Work instructions -
Please transcribe the lines of the listing below verbatim, from the line with "This screenshot has" to the line with "The image size is (486, 333).", including both of those lines.

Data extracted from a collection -
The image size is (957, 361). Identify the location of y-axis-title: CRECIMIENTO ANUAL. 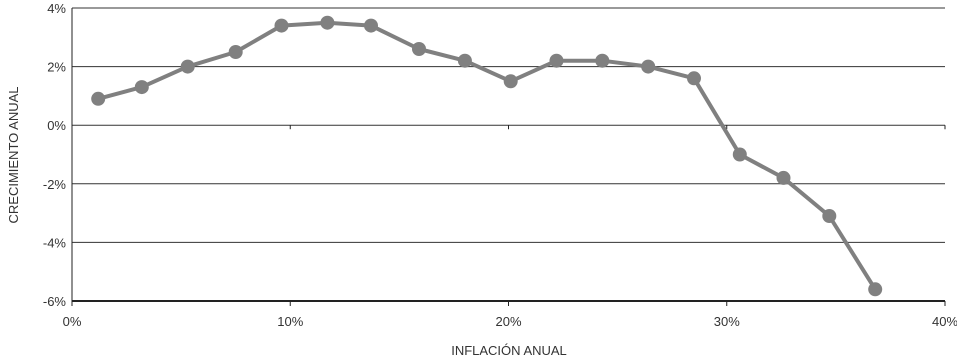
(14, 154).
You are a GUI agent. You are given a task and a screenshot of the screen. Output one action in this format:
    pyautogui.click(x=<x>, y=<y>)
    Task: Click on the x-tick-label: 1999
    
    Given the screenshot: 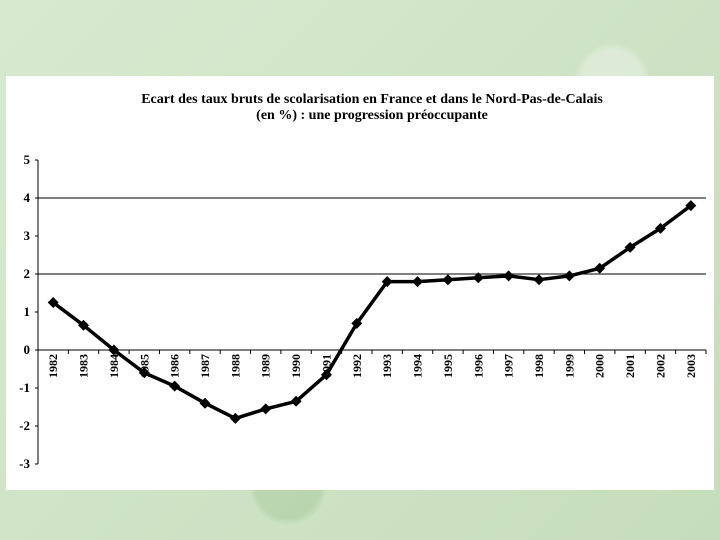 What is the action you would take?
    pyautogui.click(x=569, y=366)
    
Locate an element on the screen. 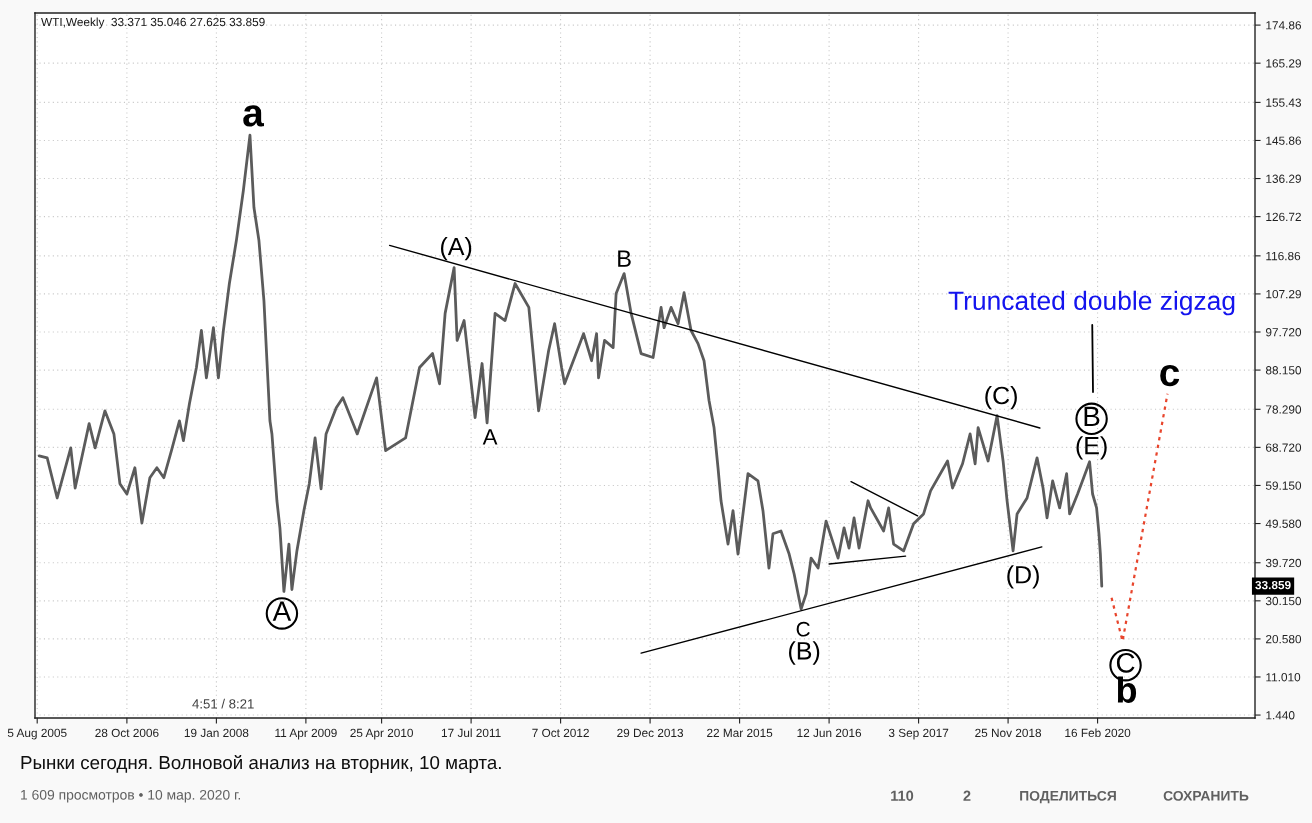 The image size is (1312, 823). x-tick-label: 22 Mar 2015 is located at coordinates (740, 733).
---
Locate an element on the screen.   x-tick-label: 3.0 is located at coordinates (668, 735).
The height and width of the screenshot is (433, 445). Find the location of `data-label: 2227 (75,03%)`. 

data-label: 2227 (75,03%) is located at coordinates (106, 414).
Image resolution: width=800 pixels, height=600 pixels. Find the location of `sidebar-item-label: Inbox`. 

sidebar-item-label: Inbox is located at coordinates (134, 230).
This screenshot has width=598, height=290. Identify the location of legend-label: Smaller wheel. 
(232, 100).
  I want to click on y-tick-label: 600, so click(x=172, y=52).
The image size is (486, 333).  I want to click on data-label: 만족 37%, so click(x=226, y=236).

Answer space -
This screenshot has width=598, height=290. Identify the location of legend-label: Smaller wheel. 
(232, 100).
  I want to click on y-tick-label: 600, so click(x=172, y=52).
The image size is (486, 333).  I want to click on data-label: 만족 37%, so click(x=226, y=236).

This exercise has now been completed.